● **Stated task**: Render the entries below, from the line containing "Image resolution: width=1389" through the line containing "click(993, 150)", as a Markdown table with the columns Row and Line. Number each row and leave out blank lines.

[Entries from a dataset]
## Begin

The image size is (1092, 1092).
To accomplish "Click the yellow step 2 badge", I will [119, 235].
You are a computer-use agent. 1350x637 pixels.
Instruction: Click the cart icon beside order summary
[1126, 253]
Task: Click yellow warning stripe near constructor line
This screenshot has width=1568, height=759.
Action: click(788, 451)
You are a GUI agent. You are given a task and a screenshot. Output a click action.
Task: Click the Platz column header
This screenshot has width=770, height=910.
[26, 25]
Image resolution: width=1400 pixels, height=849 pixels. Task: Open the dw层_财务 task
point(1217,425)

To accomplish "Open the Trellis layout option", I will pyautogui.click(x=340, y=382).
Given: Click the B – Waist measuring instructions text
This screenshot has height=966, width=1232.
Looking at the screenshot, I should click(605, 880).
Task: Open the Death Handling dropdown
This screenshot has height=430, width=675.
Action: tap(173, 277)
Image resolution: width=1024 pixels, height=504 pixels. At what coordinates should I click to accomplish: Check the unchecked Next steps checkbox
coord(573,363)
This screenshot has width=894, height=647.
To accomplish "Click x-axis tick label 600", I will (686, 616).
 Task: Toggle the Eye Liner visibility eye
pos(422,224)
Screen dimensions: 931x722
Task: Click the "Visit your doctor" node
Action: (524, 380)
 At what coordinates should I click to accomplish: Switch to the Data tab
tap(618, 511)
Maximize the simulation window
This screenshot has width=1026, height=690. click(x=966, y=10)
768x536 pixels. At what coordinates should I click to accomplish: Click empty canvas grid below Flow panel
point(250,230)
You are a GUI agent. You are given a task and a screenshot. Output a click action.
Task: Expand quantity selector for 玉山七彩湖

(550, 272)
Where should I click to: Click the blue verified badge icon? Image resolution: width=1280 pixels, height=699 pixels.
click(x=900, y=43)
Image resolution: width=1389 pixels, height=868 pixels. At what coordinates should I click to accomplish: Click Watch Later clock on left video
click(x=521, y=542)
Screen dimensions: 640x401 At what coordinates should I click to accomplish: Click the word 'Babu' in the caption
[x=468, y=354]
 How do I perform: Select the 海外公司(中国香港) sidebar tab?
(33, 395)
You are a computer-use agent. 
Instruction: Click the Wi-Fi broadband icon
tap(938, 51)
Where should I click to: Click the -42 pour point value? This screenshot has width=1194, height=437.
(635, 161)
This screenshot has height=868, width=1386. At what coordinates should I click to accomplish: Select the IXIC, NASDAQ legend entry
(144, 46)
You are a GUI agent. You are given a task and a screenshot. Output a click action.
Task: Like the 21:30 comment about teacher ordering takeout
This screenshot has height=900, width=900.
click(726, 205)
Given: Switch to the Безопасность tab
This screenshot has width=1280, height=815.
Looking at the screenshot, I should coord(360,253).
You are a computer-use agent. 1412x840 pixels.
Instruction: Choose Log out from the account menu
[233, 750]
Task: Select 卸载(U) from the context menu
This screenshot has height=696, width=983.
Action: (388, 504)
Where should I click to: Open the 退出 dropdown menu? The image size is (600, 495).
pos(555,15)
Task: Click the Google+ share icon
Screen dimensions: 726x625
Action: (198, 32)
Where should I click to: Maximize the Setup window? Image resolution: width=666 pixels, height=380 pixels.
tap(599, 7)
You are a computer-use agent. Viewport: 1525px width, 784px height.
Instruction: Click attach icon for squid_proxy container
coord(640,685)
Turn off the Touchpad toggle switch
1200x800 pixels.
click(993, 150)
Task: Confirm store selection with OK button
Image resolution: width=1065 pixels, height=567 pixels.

## End

● **Response below**:
| Row | Line |
|---|---|
| 1 | Image resolution: width=1389 pixels, height=868 pixels. At what coordinates should I click to accomplish: Click Watch Later clock on left video |
| 2 | click(x=521, y=542) |
| 3 | Screen dimensions: 640x401 At what coordinates should I click to accomplish: Click the word 'Babu' in the caption |
| 4 | [x=468, y=354] |
| 5 |  How do I perform: Select the 海外公司(中国香港) sidebar tab? |
| 6 | (33, 395) |
| 7 | You are a computer-use agent.  |
| 8 | Instruction: Click the Wi-Fi broadband icon |
| 9 | tap(938, 51) |
| 10 | Where should I click to: Click the -42 pour point value? This screenshot has width=1194, height=437. |
| 11 | (635, 161) |
| 12 | This screenshot has height=868, width=1386. At what coordinates should I click to accomplish: Select the IXIC, NASDAQ legend entry |
| 13 | (144, 46) |
| 14 | You are a GUI agent. You are given a task and a screenshot. Output a click action. |
| 15 | Task: Like the 21:30 comment about teacher ordering takeout |
| 16 | This screenshot has height=900, width=900. |
| 17 | click(726, 205) |
| 18 | Given: Switch to the Безопасность tab |
| 19 | This screenshot has width=1280, height=815. |
| 20 | Looking at the screenshot, I should coord(360,253). |
| 21 | You are a computer-use agent. 1412x840 pixels. |
| 22 | Instruction: Choose Log out from the account menu |
| 23 | [233, 750] |
| 24 | Task: Select 卸载(U) from the context menu |
| 25 | This screenshot has height=696, width=983. |
| 26 | Action: (388, 504) |
| 27 | Where should I click to: Open the 退出 dropdown menu? The image size is (600, 495). |
| 28 | pos(555,15) |
| 29 | Task: Click the Google+ share icon |
| 30 | Screen dimensions: 726x625 |
| 31 | Action: (198, 32) |
| 32 | Where should I click to: Maximize the Setup window? Image resolution: width=666 pixels, height=380 pixels. |
| 33 | tap(599, 7) |
| 34 | You are a computer-use agent. Viewport: 1525px width, 784px height. |
| 35 | Instruction: Click attach icon for squid_proxy container |
| 36 | coord(640,685) |
| 37 | Turn off the Touchpad toggle switch |
| 38 | 1200x800 pixels. |
| 39 | click(993, 150) |